Но он подействовал плохо. С колитом, стимулировавшим схватки, справились сразу — последствия гипноза сказывались долго. Фиру мы привезли домой не возрожденной, как обычно бывает после удачных родов, а обессиленной. Ее мучила тяжелая депрессия — она две недели не вставала с постели. К ней каждый день приезжали врачи «из Отта», расспрашивали о состоянии, брали анализы. Кстати, в клинике скоро прекратили роды под гипнозом — из-за нежелательных психических последствий. Вполне вероятно, что Фира была последней из «эксперименталок».

— Все-таки проклятие Бога нашим праотцам — в муке будете рожать детей своих — было умным предостережением и деловой подготовкой, — сказал я Фире. — Рожающим женщинам нужно мучиться.

— Это ваша мужская точка зрения, — парировала она. — А я родила без боли — не было никаких мук!

А в тот день мы с Борисом долго не уходили из больницы, пока не узнали, что родилась девочка и что ребенок и мать чувствуют себя сносно.

— Поздравляю тебя с дочкой, Сергей! — торжественно произнес Борис. Мы обнялись и расцеловались. — Уже условились, как ее назовете?

— Если будет мальчик — Александром, если девочка — Натальей, так договаривались. Сегодня, третьего сентября 1933 года, человечество стало выше на одну женскую голову.

— Рад за человечество! — весело ответил Борис. Теперь нужно было возвращаться в Одессу — занятия в институтах уже начинались. Несколько дней я раздобывал деньги.

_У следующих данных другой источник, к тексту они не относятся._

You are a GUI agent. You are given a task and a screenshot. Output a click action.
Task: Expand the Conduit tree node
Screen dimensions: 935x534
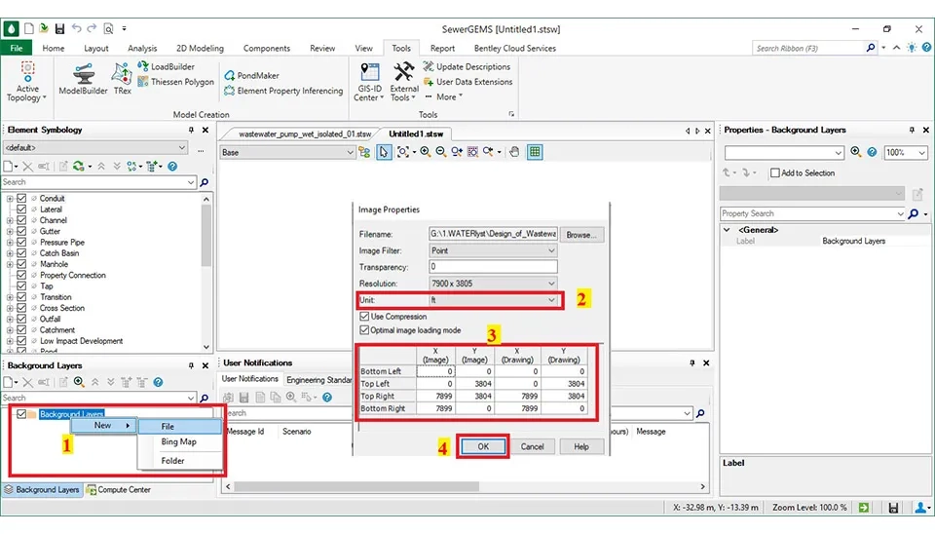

Перед отъездом я поговорил с Борисом. Он мыкался по знакомым и в случайных углах, но истово искал самостоятельное жилье.

Мы договорились, что он учтет и нас с Фирой. Пока она поживет у своей сестры, но, когда приеду я, нужно будет что-то решать. Эмма с мужем и матерью обитают в небольшой комнате, если туда впихнуть еще троих — дышать станет нечем.

Мы условились, что Борис будет подыскивать не комнату, а квартиру. Некоторое время поживем коммунально — обычное дело! Фира не возражала.

Когда деньги были собраны, у нас произошла небольшая размолвка. Жена поинтересовалась, зарегистрировал ли я дочку. Я торжественно протянул Фире метрику.

— Ты записал Наташу еврейкой? — удивилась она.

— Конечно, Фира. В твою честь. Очень рад, что в мои три крови добавилась еще одна (и великая!) — еврейская.

— Нужно Наташе твое романтическое представление о величии! Русско-греко-немецкая еврейка! У тебя в паспорте написано — русский. Почему не записал ее русской?

— Фира, я же объясняю…

— Слушать ничего не хочу! Ты гордишься своим космополитизмом, хотя по маме значишься русским.

— Вот и Наташу по маме…

— Сегодня же иди в загс и переправь национальность Наташи по своему паспорту, — сердито прервала она. — Нужно думать не о высоком равенстве наций, а о благополучии Наташи в той стране, где ей придется жить.

Я покорно пошел в загс и попросил переписать Наташину метрику. Фира лучше меня знала нравы нашего общества.